Injury prevention experts say requiring parents to buy a ticket and bring a safety seat for young children on airplanes could actually result in more deaths.
The Federal Aviation Administration is planning to ban the practice of children younger than 2 years old sitting in their parents’ laps. Instead the parent would have to purchase a ticket and use a child-restraint seat like those found in automobiles.
“Researchers at Harborview and the University of California, San Francisco, looked at the potential benefits and costs of such a policy. They considered the number of lives that might be saved and the number of families who might decide to drive rather than fly if the cost of a child’s airline ticket became a significant economic factor.
They found that the mandatory use of child-restraint seats on airlines would prevent 0.4 child deaths per year in the U.S. The number of deaths that could be prevented by use of child-restraint seats is limited because the number of deaths of unrestrained young children in survivable crashes is already low. According to the FAA’s estimates, child-restraint seats could save five deaths in 10 years.
The researchers found that car deaths among children in this age group would actually exceed air crash deaths if 5-10 percent of the parents decided to drive instead of fly.
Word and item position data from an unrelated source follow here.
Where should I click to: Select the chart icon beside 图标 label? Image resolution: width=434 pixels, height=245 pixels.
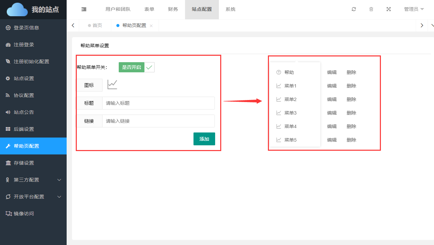click(x=112, y=84)
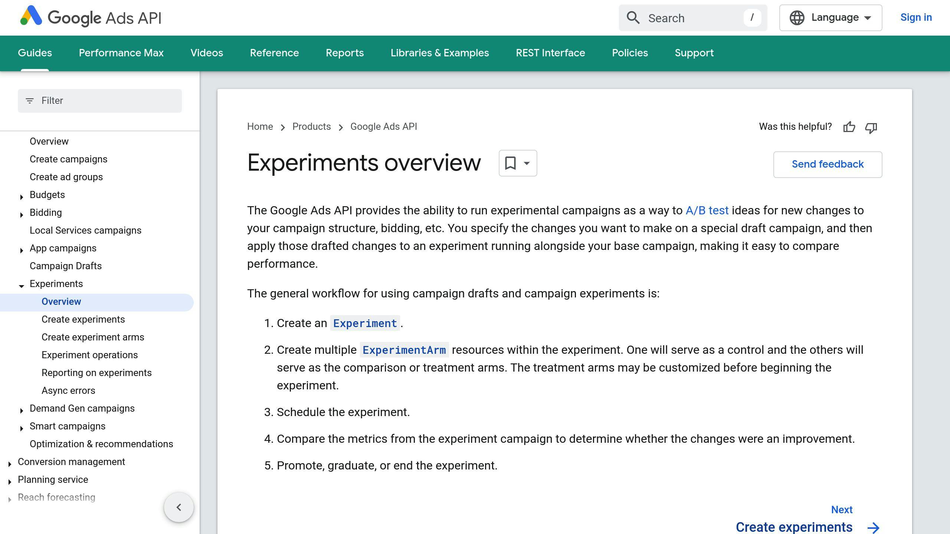
Task: Click the thumbs up helpful icon
Action: (x=849, y=126)
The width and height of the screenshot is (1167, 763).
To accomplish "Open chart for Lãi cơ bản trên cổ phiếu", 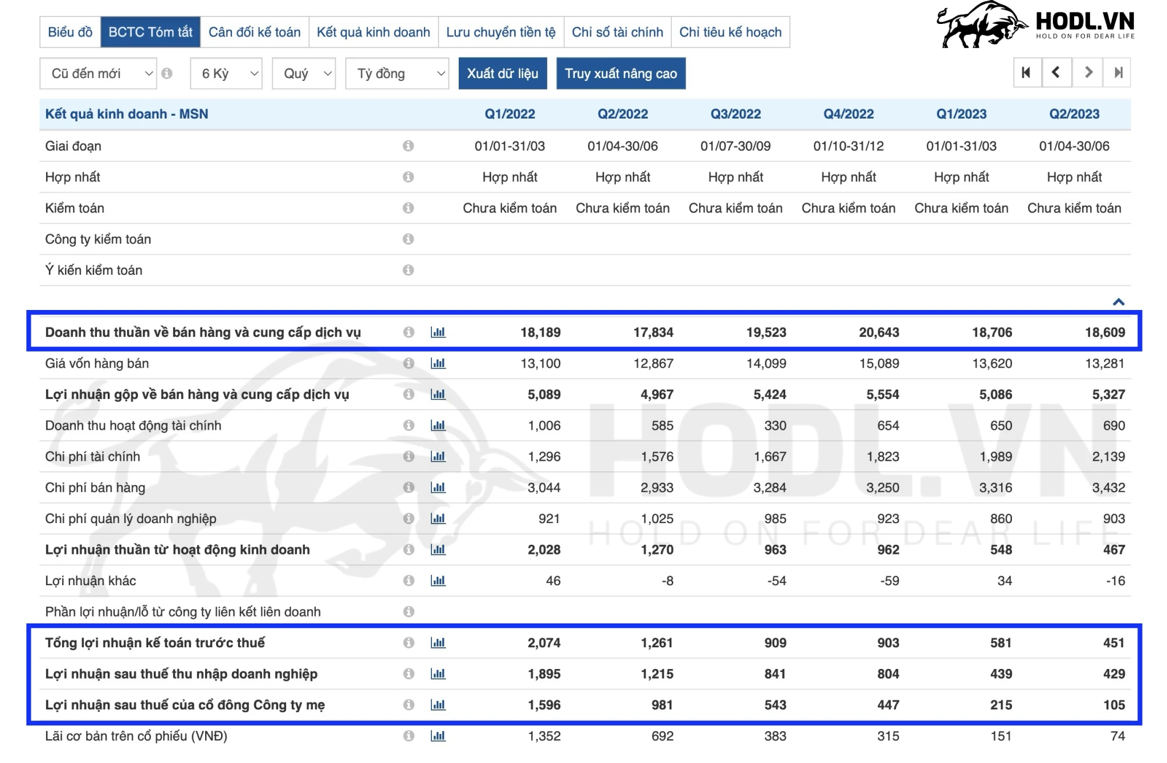I will pyautogui.click(x=438, y=736).
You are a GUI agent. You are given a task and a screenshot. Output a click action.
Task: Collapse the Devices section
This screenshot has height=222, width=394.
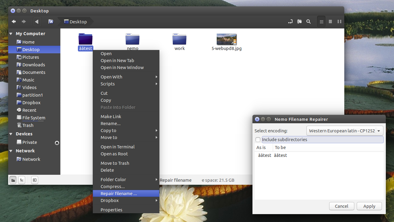(x=11, y=134)
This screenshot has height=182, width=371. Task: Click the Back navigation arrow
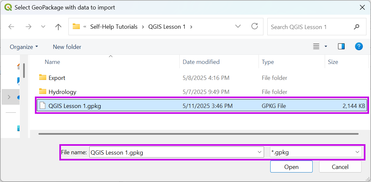click(11, 27)
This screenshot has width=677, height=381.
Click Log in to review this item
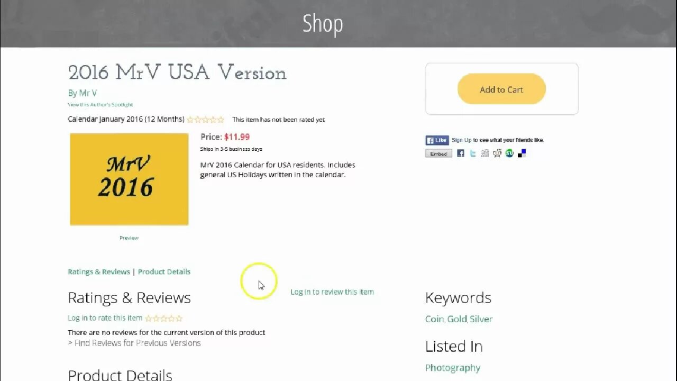pyautogui.click(x=332, y=292)
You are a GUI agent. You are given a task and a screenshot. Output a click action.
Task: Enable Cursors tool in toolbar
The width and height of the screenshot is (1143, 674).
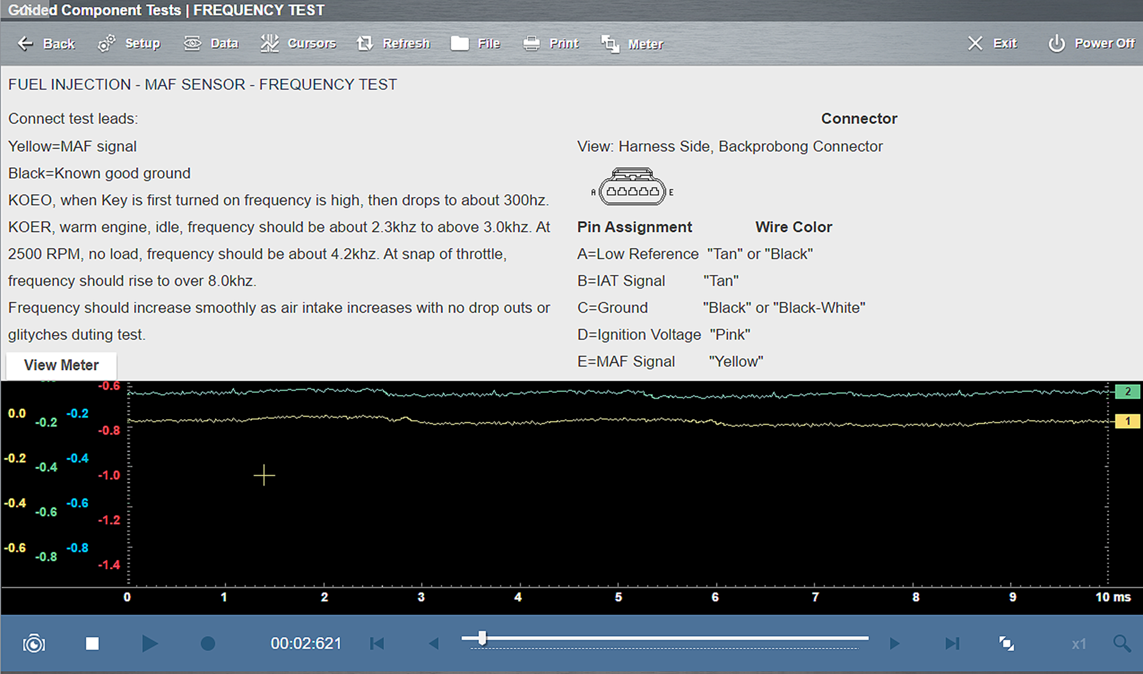click(270, 44)
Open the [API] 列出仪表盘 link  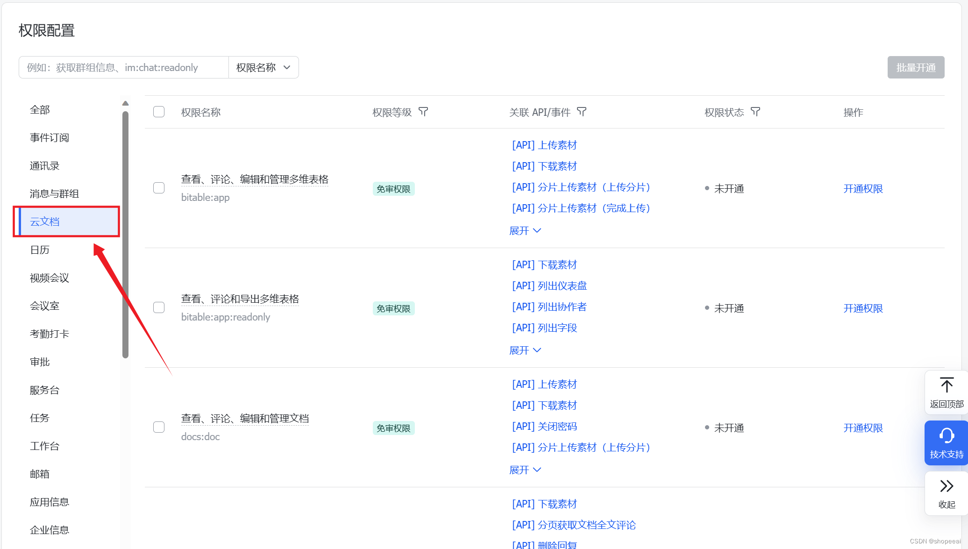[549, 286]
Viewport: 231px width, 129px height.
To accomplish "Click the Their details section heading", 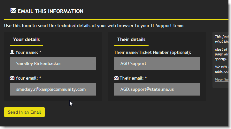I will click(x=131, y=39).
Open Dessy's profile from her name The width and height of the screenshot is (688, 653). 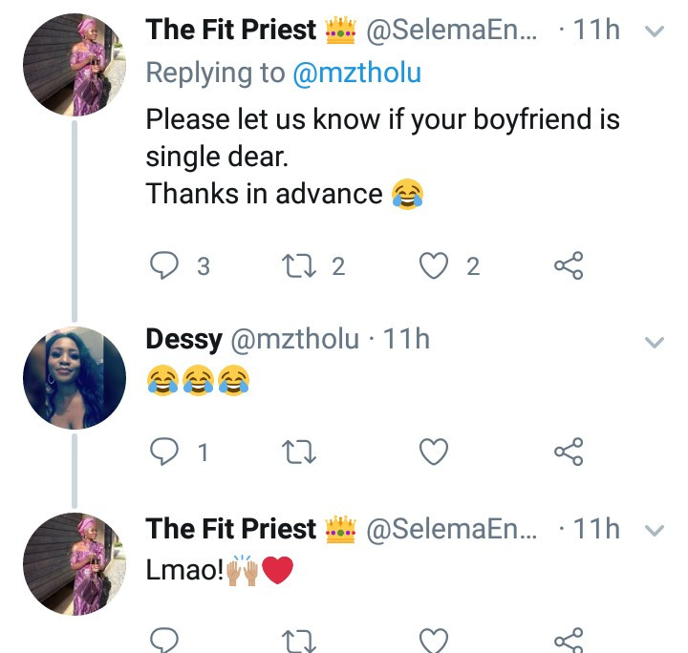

The group looked at data on the relative risks of airline and motor vehicle travel based on the distance traveled and the number of airline takeoffs and landings.
“A policy requiring child-restraint seat use on aircraft is likely to lead to a small net increase in death and injuries unless the cost of complying with the policy is low enough that fewer than 5 to 10 percent of families with young children switch from air to car travel,” the researchers concluded. “Even ignoring the possibility of increased car crash deaths, the small magnitude of potential benefit per young child makes the cost per life saved high unless the cost for young children to fly is close to zero. If the average round-trip cost per young child were $200, it would cost $1.28 billion for each life saved.”
The research was conducted by UW Pediatrics Professors Brian Johnston and David Grossman at Harborview’s Injury Prevention and Research Center and Thomas Newman of the University of California, San Francisco. Their findings are reported in the October 2003 issue of The Archives of Pediatrics & Adolescent Medicine.